Dan Sugalski writes:
: At 10:16 AM 4/17/2001 +0100, Tim Bunce wrote:
: >On Mon, Apr 16, 2001 at 02:49:07PM -0500, Jarkko Hietaniemi wrote:
: > > People seem to think that telling Perl 5 apart from Perl 6 is trivial.
: >
: >My reading of Larry's comments is that it will be _made_ trivial at the
: >file scope level. If the file doesn't start with Perl 6 thingy then
: >it's Perl 5. Period.
:
: I think you (and we) are reading too much into the comments around this.
: They're all in the "RFC 16: Keep default Perl free of constraints such as
: warnings and strict" section. I've been reading them as setting perl's
: default warning and stricture levels, but that's not necessarily the intent.
Well, it was in A1 because it addressed large issues, some of which I
punted on. In particular, the degree of stricture in the main program
when we know it's Perl 6.
: As for default perl 5-ishness, while there's language that says we assume
: perl 5, there's also a paragraph in there that says having to declare we're
: really perl 6 sucks, too.
I think it's going to turn out pretty easy to distinguish Perl 5 from
Perl 6 (the standard dialect).
Consider that in Perl 6, modules might not be imported with "use".
Instead, they will might well be declared with "my" and "our" to
indicate whether you want the module definition to be scoped to your
current package or your current lexical scope.

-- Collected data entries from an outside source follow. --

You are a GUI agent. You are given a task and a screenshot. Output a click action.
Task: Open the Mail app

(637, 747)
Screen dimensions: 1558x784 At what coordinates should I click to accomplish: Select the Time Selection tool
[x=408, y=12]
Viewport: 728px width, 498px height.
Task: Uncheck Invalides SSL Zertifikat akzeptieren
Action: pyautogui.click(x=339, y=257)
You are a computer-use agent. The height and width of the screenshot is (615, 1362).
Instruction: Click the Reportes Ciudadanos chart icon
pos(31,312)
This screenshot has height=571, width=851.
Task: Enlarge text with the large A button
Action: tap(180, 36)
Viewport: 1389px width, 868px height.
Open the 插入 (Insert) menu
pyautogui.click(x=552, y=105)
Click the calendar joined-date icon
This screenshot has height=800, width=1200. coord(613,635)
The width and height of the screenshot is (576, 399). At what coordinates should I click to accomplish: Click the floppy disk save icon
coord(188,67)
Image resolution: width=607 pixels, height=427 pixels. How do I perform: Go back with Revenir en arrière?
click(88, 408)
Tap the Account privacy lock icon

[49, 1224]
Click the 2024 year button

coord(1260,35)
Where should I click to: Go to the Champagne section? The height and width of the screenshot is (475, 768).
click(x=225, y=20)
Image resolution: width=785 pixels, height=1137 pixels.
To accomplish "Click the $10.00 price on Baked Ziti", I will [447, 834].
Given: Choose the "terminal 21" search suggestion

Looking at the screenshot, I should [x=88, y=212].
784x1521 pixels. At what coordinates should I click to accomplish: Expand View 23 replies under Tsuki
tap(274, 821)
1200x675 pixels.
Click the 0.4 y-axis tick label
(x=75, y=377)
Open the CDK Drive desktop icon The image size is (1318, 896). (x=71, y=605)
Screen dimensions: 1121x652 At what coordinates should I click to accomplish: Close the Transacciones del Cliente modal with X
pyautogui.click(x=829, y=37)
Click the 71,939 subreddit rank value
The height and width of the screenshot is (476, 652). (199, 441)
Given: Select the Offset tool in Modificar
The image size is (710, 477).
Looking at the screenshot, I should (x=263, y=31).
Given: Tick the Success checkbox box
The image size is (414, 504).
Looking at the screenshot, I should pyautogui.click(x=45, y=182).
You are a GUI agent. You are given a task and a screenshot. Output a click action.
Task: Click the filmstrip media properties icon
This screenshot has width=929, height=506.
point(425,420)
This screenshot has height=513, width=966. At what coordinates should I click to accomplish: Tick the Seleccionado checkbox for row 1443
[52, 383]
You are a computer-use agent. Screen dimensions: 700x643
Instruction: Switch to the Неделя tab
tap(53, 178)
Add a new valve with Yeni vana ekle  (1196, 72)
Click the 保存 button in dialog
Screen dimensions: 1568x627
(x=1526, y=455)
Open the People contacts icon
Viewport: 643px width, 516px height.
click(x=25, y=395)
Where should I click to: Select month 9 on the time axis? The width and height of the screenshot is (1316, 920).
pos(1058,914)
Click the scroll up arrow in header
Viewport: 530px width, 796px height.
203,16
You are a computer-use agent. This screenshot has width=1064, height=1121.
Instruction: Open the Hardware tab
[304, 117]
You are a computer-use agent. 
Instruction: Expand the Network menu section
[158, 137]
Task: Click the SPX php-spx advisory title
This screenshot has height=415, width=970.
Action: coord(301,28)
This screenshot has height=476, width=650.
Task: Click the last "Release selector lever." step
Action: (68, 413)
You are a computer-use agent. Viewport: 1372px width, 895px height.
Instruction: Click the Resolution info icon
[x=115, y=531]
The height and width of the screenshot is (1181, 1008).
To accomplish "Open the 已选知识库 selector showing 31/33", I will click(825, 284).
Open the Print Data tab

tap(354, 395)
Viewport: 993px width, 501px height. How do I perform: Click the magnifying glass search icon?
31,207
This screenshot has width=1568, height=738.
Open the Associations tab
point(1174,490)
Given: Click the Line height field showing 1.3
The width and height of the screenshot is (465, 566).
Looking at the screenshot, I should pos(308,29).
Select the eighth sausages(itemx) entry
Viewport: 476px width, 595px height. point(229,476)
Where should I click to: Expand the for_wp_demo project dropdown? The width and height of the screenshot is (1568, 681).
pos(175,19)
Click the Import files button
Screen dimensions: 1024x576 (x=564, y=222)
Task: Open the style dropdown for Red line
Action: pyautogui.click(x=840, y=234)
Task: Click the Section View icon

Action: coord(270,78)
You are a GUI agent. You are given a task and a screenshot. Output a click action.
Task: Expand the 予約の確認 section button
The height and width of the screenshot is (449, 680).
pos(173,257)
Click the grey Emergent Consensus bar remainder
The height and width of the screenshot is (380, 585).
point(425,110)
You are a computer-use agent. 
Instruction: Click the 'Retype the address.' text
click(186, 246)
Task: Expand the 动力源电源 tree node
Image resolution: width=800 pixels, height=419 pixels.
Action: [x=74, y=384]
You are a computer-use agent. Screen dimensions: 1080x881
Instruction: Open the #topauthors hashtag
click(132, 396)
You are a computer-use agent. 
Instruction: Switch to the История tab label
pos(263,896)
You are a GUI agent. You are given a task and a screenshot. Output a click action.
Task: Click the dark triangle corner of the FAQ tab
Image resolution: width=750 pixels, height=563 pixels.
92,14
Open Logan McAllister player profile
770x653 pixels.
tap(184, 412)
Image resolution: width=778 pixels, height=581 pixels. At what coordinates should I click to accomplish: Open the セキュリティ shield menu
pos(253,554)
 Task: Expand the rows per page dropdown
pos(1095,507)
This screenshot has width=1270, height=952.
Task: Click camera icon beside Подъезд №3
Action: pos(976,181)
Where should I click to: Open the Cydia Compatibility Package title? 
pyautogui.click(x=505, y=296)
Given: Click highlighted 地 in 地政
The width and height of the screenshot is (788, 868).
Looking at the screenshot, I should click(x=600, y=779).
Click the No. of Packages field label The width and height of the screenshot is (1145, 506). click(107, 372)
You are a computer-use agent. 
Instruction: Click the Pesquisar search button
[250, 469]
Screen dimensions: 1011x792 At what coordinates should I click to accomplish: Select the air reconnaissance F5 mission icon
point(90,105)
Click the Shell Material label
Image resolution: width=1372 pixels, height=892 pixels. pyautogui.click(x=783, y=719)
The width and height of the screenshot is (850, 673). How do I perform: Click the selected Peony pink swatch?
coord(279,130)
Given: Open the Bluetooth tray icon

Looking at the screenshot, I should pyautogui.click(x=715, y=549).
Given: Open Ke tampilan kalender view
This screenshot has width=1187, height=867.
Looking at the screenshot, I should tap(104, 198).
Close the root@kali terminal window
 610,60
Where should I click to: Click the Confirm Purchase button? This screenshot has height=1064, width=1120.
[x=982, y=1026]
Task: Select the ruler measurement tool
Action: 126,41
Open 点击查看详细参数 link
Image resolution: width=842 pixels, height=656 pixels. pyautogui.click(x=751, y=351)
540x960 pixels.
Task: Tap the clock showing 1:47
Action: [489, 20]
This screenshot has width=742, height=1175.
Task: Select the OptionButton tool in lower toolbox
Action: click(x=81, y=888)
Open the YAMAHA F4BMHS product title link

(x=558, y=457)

So a Perl 6 program that wanted to invoke the "bad" pragma might start out:
my bad;
:-)
We know the use syntax has to change anyway to deal better with versioning
and aliasing, so we might as well break it correctly. We may end up with
aliased modules looking like this:
my http is Foo::Bar::Http:GSAR:3.0.1 <args>...
As for what we currently do with "use", I'm not sure the exact syntax
yet, but since "use" currently imports ordinary modules to the package
space, the p526 translator might turn non-pragmas into some kind of an
"our" declaration.
Anyway, just some more ballistic ideas to randomize all your eyeballs.